Stored data entries

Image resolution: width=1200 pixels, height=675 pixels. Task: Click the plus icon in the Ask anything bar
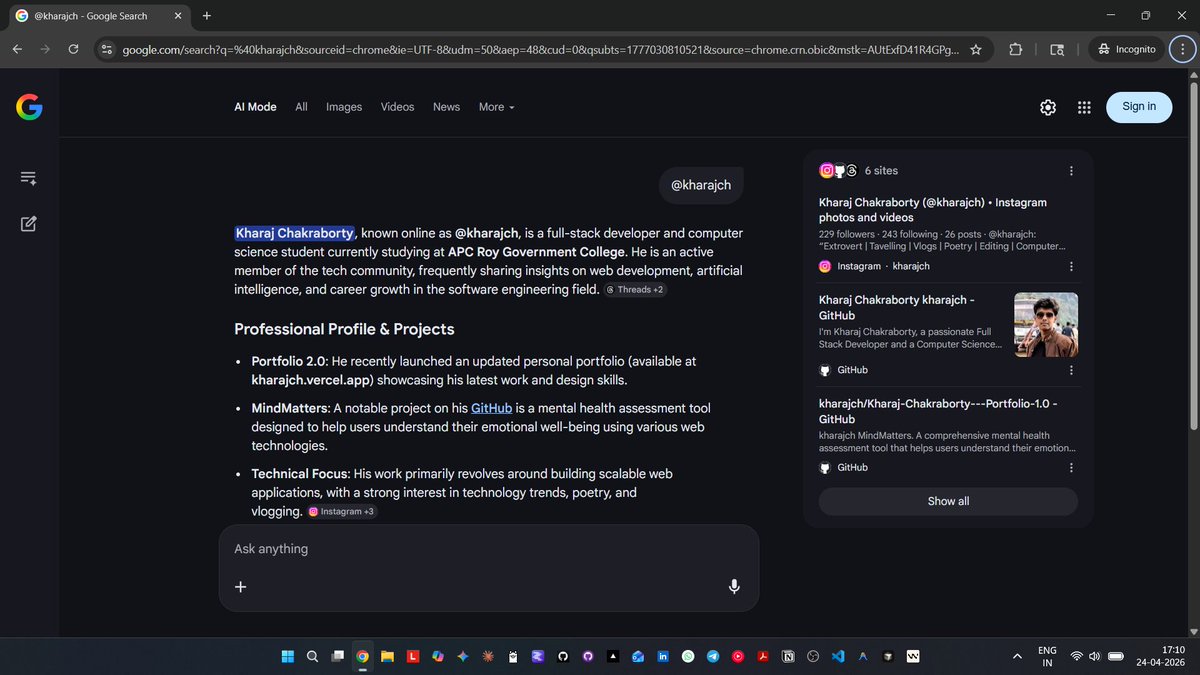click(240, 587)

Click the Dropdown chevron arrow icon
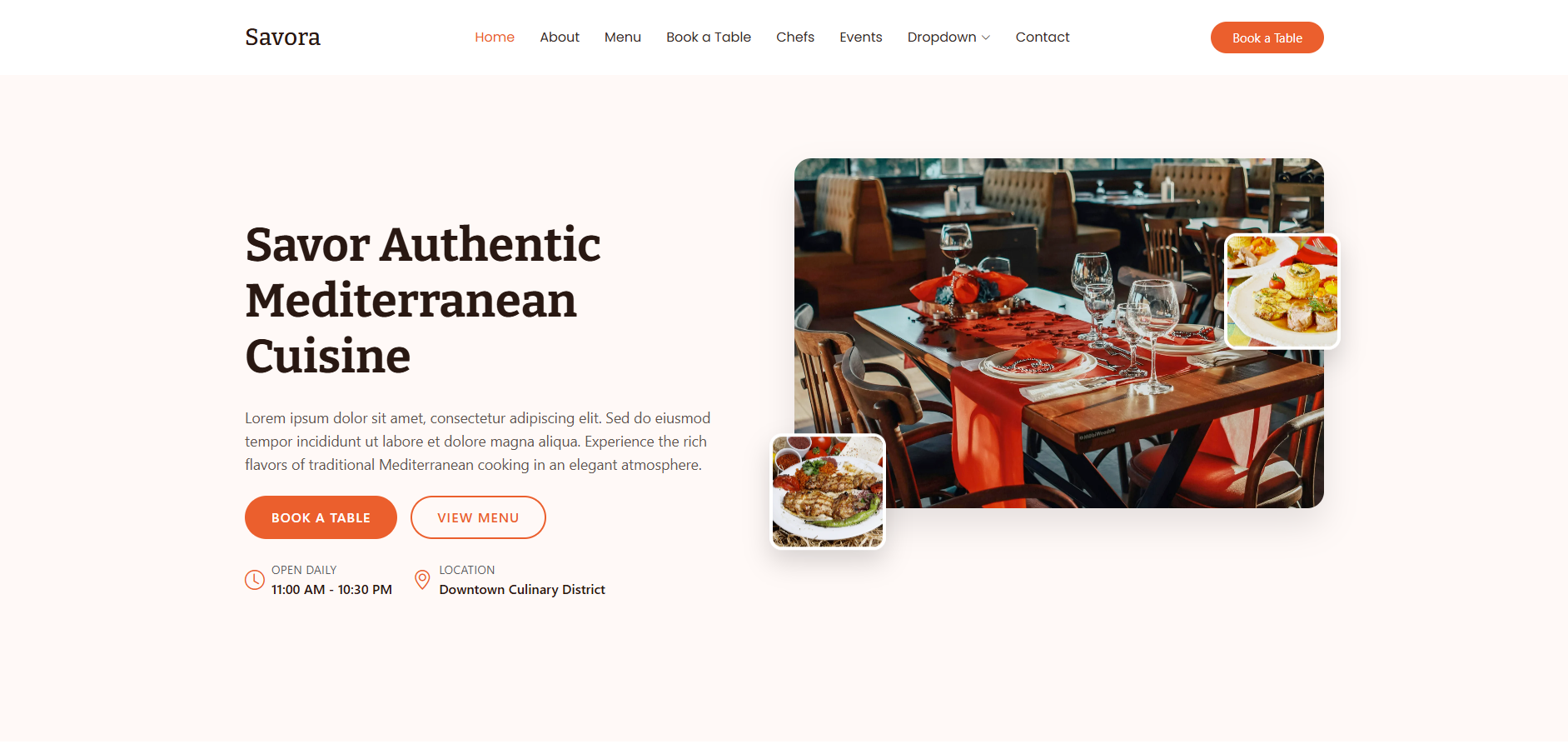(986, 37)
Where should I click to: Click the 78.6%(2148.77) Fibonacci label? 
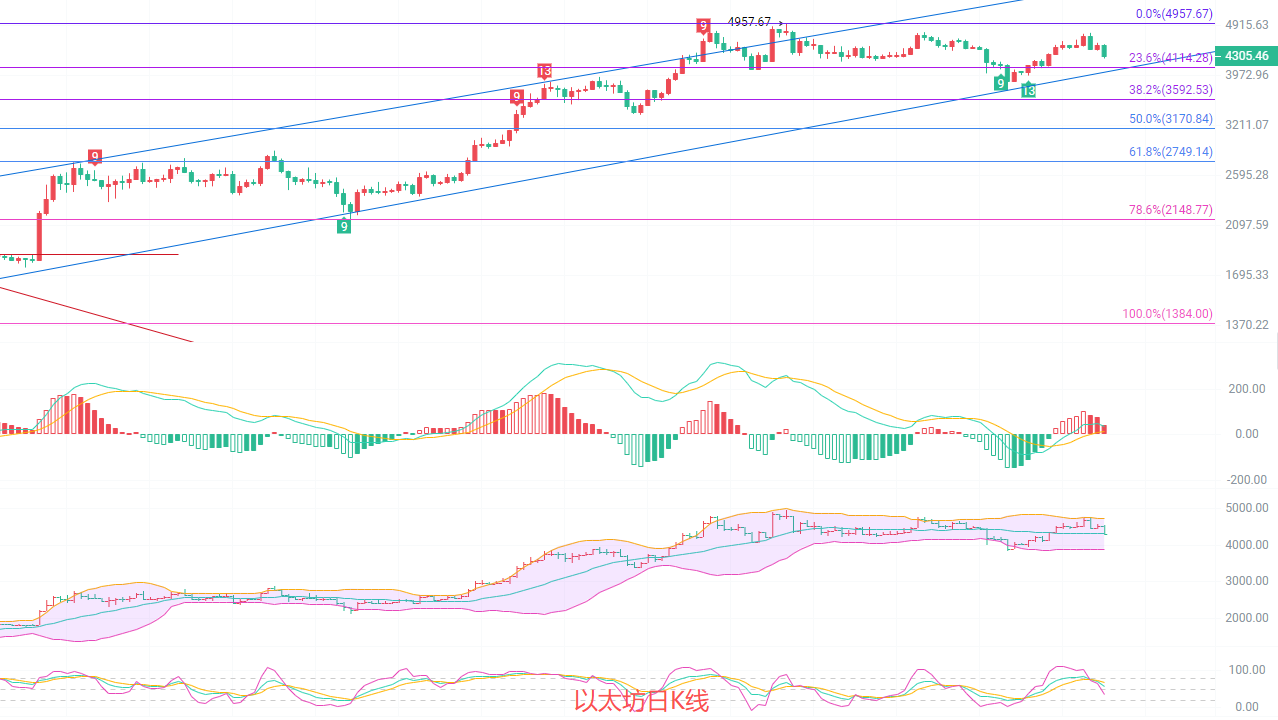click(x=1170, y=210)
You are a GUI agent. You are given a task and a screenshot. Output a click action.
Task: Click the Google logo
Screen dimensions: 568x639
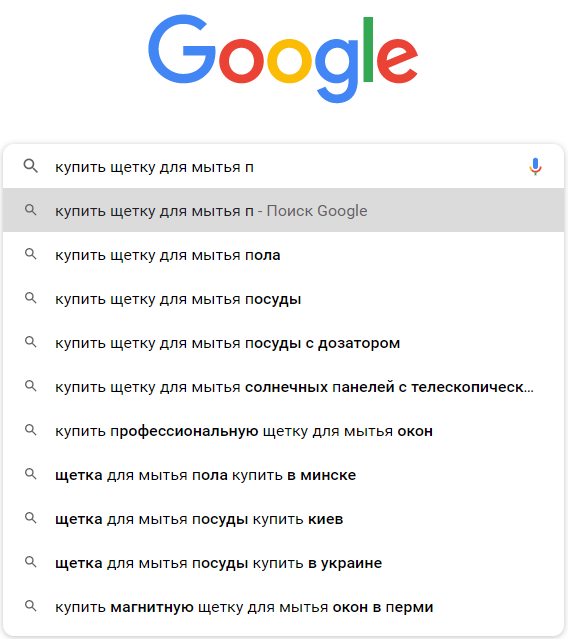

◆ THE TASK
Your task is to return every entry exactly as it was written, with the pictures removed.

◆ ANSWER SECTION
Image resolution: width=1200 pixels, height=675 pixels. Task: Click the plus icon in the Ask anything bar
click(240, 587)

Click the Dropdown chevron arrow icon
(986, 37)
Where should I click to: Click the 78.6%(2148.77) Fibonacci label? 
click(x=1170, y=210)
You are a GUI agent. You are given a task and a screenshot. Output a click action.
Task: Click the Google logo
Screen dimensions: 568x639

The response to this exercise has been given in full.